所以 Calc 算子的并行度和 Kafka source 的并行度一样,修改源码将并行度设置为 全局并行度

protected Transformation<RowData> translateToPlanInternal(PlannerBase planner) {
    final ExecEdge inputEdge = getInputEdges().get(0);
    final Transformation<RowData> inputTransform =
            (Transformation<RowData>) inputEdge.translateToPlan(planner);
    final CodeGeneratorContext ctx =
            new CodeGeneratorContext(planner.getTableConfig())
                    .setOperatorBaseClass(operatorBaseClass);

    final CodeGenOperatorFactory<RowData> substituteStreamOperator =
            CalcCodeGenerator.generateCalcOperator(
                    ctx,
                    inputTransform,
                    (RowType) getOutputType(),
                    JavaScalaConversionUtil.toScala(projection),
                    JavaScalaConversionUtil.toScala(Optional.ofNullable(this.condition)),
                    retainHeader,
                    getClass().getSimpleName());

    // add by venn for custom source parallelism
    int parallelism = inputTransform.getParallelism();
    int defaultParallelism = ExecutionConfig.PARALLELISM_DEFAULT;
    if (parallelism != defaultParallelism) {
        // update calc operator parallelism to default parallelism
        parallelism = defaultParallelism;
    }

    return new OneInputTransformation<>(
            inputTransform,
            getDescription(),
            substituteStreamOperator,
            InternalTypeInfo.of(getOutputType()),
            parallelism);
}

生成完的算子流图:

flink sql查询hive并行度 flink sql设置并行度_并行度_03

现在才大功告成

完整代码参考: github sqlSubmit

-----------------------分割线------------------------------------

在 sqlSubmit 的配置文件中添加了参数: table.exec.source.force-break-chain ,用以在 kafka sql source 后面判断是否要断开下游算子和 source 的 chain。
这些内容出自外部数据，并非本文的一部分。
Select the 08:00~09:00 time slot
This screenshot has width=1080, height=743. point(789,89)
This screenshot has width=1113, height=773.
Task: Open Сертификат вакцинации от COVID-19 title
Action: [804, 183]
由于在 CommonExecCalc 拿不到 ddl 中定义的参数,添加了一个任务级别的参数( 在 sqlSubmit.properties 中添加参数 table.exec.source.force-break-chain 默认值为 false,如果为 true 会断开 chain),通过 env 放到 GlobalJobParameter 中,KafkaDynamicSource 通过 env 从 GlobalJobParameter 中取,CommonExecCalc 有 planner 可以直接拿到任务级别的参数。

  • 对于指定了 kafka sql source 的情况,是否需要断开 source 算子和后续的算子:根据 source 的并行度和默认并行度判断是否断开,还是用参数控制是否断开。最后还是决定安装大佬博客里的写的,用参数控制是否断开。主要是source 和后续算子的关系不定,如果只是基于并行度判断是否 chain 在一起太过僵硬,还不如再加一个参数控制,这样默认算子会 chain 在一起,下游算子和 source 并行度保持一致,如果需要端口,后续算子的并行度会和全局并行度保持一致。